L’abbazia di San Giovanni in Fiore (in provincia di Cosenza)

Ci sono pagine di storia che non passano. San Giovanni in Fiore, “Capitale della Sila”, è nota per essere nata intorno all’Abbazia florense fulcro dell’ordine giocaminita che diffuse in tutta Europa il pensiero di Gioacchino da Fiore, il più noto fra i filosofi calabresi. Ma San Giovanni in Fiore è passata alla storia anche per un altro fatto: sono passati 100 anni da quella truce pagina in cui il fascismo, da pochi anni al potere, dimostrò tutta la sua violenza: la strage del 2 agosto 1925.

Luciano Canfora, filologo, storico dell’antichità e della filosofia. Antifascista

Oggi come ieri, e forse più oggi di ieri, è necessario tutelare la memoria di quei momenti in un periodo di revisioni e cancellazione della storia. Anche in Calabria, infatti, sono in molti a ritenere che “il fascismo abbia fatto anche cose buone”, dimenticando di quante violenze anche in queste contrade è stato capace di sporcarsi il regime di Benito Mussolini. Ma in fondo, come ha avuto modo di scrivere il filologo Luciano Canfora, la storia passa veramente quando non ha nulla da insegnarci. In questo senso neppure la storia degli Ittiti è passata veramente e noi dell’Anpi siamo fra quelli che non vogliamo dimenticare.

Una famosa foto di propaganda di Mussolini durante la battaglia del grano

La storia racconta che a causa della tragica situazione economica, una rivolta spontanea divampò nella cittadina in uno dei luoghi più evocativi del centro storico: il sagrato dell’Abbazia florense. Seguì l’arrivo delle milizie fasciste che spararono sulla folla, uccidendo 5 persone. Nella storia nazionale, il 1925 sarebbe stato ricordato come l’anno della “battaglia del grano” messa in campo dal regime fascista. Con questo nome, viene ricordata una battaglia autarchica con cui Benito Mussolini voleva raggiungere l’autosufficienza alimentare di quell’Italia che a quei tempi era economicamente una nazione prevalentemente agricola. Ciò nonostante, dei 75 milioni di quintali di frumento consumati annualmente dal popolo italiano, ben 25 milioni erano importati dall’estero, determinando così un deficit della bilancia commerciale.
#####
Obiettivi:
a – In quale data avvenne la strage di San Giovanni in Fiore, secondo il testo su questa cittadina?
b – Elenca tutte le persone nominate per nome nel testo su San Giovanni in Fiore.

Contenuto dei dati:
#####
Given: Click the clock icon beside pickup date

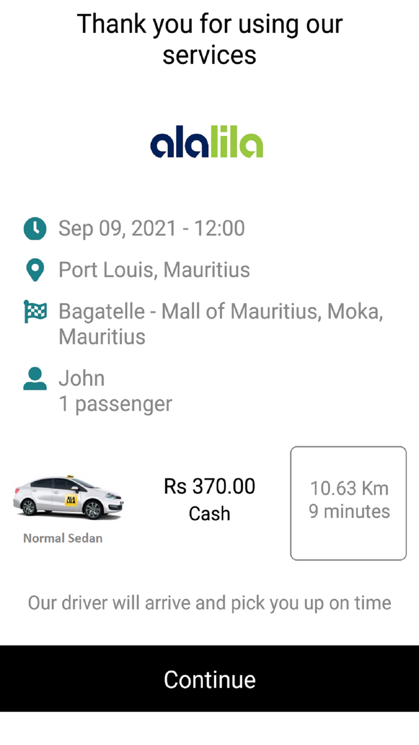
#####
Soluzioni dei compiti:
a – Il 2 agosto 1925.

b – Gioacchino da Fiore, Luciano Canfora, Benito Mussolini.